Filed under: Health Hopes,Parenting — Working From Bed Productions @ 4:23 am

This isn’t a blog about what Yoga I have done during the last few days, though I have done 8 days of classes since my last entry…..just saying:) It’s always fascinating to me when unexpected things happen, ‘off-shoots’ if you will, of reactions, based on choices made. I mentioned at the beginning of Yoga~Me~Healthy, that I was doing this challenge, in part for my children; They have very little memory of me healthy, vibrant….happy. Children take ‘things’ for what they are and what they see, period.  A memory came to me from a few years ago, of my daughter’s face when she wanted to hug me, and my husband having to explain to her that “Mommy’s body is very sore and that it would hurt if I was ‘squeezed’. I remember so vividly the expression on her face….One of confusion and disappointment; With great determination, I began to sit up, and despite my hips screaming with pain, I pulled my sweet pea towards me, squeezing her somethin’ fierce. The nurturing effects did not distinguish the pain, but trumped it in ways that were impossible to beat. 

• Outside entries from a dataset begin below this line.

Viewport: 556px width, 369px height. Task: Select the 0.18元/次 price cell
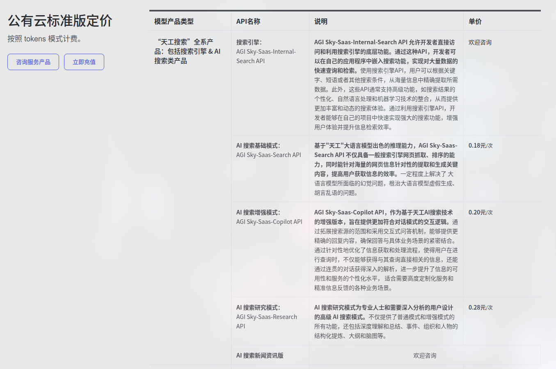coord(480,146)
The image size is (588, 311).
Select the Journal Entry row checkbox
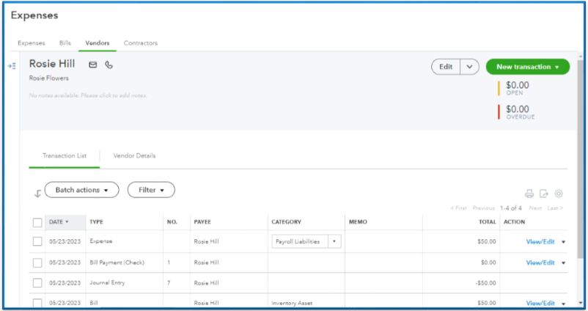click(x=37, y=282)
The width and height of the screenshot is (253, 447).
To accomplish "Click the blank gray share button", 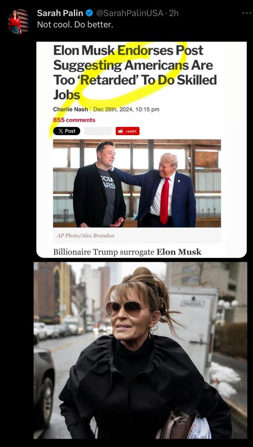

It’s a memory like this, and countless others unfortunately, that have lived in my sub-conscious all these years, and were part of what initially nudged me forward into Yoga; Keeping my focus on this day, no longer looking back. 

Unlike this memory, a contrary one occurred just the other day. “I was thinking Mommy,” my daughter stated, “I can’t remember the last time you were sick?”……….ahhhhhh joy, heaven-sent, this I felt when these words from her sweet little lips travelled to my ever grateful ears. Up until a few months back, I thought only of giving all that I had and could to my children, which truthfully never ever felt like enough. This is what I saw my Mother do, so it must have been right…right?

Actually hang on a sec, didn’t she die young, alcoholic and filled with cancer?

What I work hard on now, is letting go of myths, putting DNA in its appropriate place, and remembering first and foremost, what all Mother’s need to believe; We need to look and care as much for ourselves as we do for others. Painful and awkward to even type these words, but terribly important none the less, for by not doing so, many of us indirectly ( and directly, especially during lesser than grand times ), perpetuate the continuation of making our children believe, that they are not AS important as someone else. Where this martyring, whether conscious or subconscious condition ever started, I’ll never know. It isn’t even about  just us being parents. Learning early on, to disregard ourselves for the sake of others, creates a very dangerous and slippery slope. I see it now, in a very non emotional logical way, with every decision I make, each and every day. I do what I need to do to keep myself in the best physical and mental shape possible, THEN I tend to those in my world, in this ORDER. 

REvoLutionAry For this WoMoM, lemma tell ya

My daughter came to Hot Yin with me today for Mother’s Day. She didn’t stay for the whole class ( “Jeez Mommy it’s kinda hot”), but she tried and did her best…for HerSELF. Before she slipped out, I turned my gaze over at her, amidst the multiple bodies surrounding us in this dimly lit room, and looked at our interlaced pinkies. I felt my beautiful Mother Mary, grinning from ear to ear at us; Her daughter and granddaughter doing it for themselves.